Ci può chiarire meglio come sia possibile essere obesi e denutriti allo stesso tempo?
La denutrizione può colpire per varie cause anche soggetti obesi. Ciò accade, ad esempio, in corso di malattie neoplastiche, cardiovascolari o respiratorie che portano a limitare l’introito di cibo o ne compromettono l’efficace assorbimento. In questi casi il peso del soggetto rimane elevato, ma le masse muscolari e l’efficienza del sistema immunitario si riducono insieme, con serio peggioramento della prognosi del paziente.
Ha ancora senso parlare di dieta mediterranea?
La dieta mediterranea è un modello alimentare, come tale, un’entità astratta, che nella realtà viene tradotta in comportamenti articolati. Qualcuno, a cui poco piace il riferimento in termini positivi all’area mediterranea, parla di modello alimentare “prudente” (prudent pattern), per indicare un’alimentazione incentrata sul “paniere” tipico della dieta mediterranea, fatto di vegetali, cereali integrali, olio d’oliva, frutta secca oleosa, pesce, poca carne e un po’ di vino. Questa dieta è certamente attuale, perché è in grado di svolgere un’efficace azione preventiva verso le principali malattie degenerative che affliggono la nostra epoca. Esistono tuttavia altri modelli alimentari che si sono dimostrati altrettanto validi. Certo, per noi Italiani è la scelta più facile da seguire e, a mio avviso, anche quella gastronomicamente più appagante.

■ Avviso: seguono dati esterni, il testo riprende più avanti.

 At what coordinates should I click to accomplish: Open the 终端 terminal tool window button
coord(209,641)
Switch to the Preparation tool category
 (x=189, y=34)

E’ esploso l’interesse per gli insetti commestibili e per i prodotti che li contengono. Cosa ne pensa da un punto di vista nutrizionale?
Da un punto di vista meramente nutrizionale si tratta di una valida alternativa ai comuni alimenti, poiché gli insetti sono una fonte di nutrienti completa e di elevata qualità. L’aspetto più interessante è il basso impatto ambientale della loro produzione, vantaggio di non poco conto considerato il crescente bisogno di fonti alimentari richiesto dall’incremento demografico planetario.
Stiamo assistendo ad una sorta di “globalizzazione alimentare” irreversibile che tenderà ad uniformare le diete?
Come altri aspetti della nostra vita, anche i consumi alimentari si stanno globalizzando. Se sia un bene o un male è cosa difficile da stabilire e richiederebbe ragionamenti lunghi e complicati. Personalmente, ci vedo più aspetti negativi. La globalizzazione è un fenomeno di lungo periodo e dovrà essere subita da questa generazione e da chissà quante altre in futuro, ma non penso sia irreversibile. Anche in ambito alimentare la varietà fa parte della bellezza e dà gusto alla vita, quindi ritengo che le differenze locali vadano conservate, valorizzate e studiate. Studiate, come si studia la storia, perché il cibo è veicolo di cultura e testimonianza storica. Parafrasando Indro Montanelli, potremmo affermare che chi ignora la propria tradizione alimentare non potrà conoscere davvero quella presente.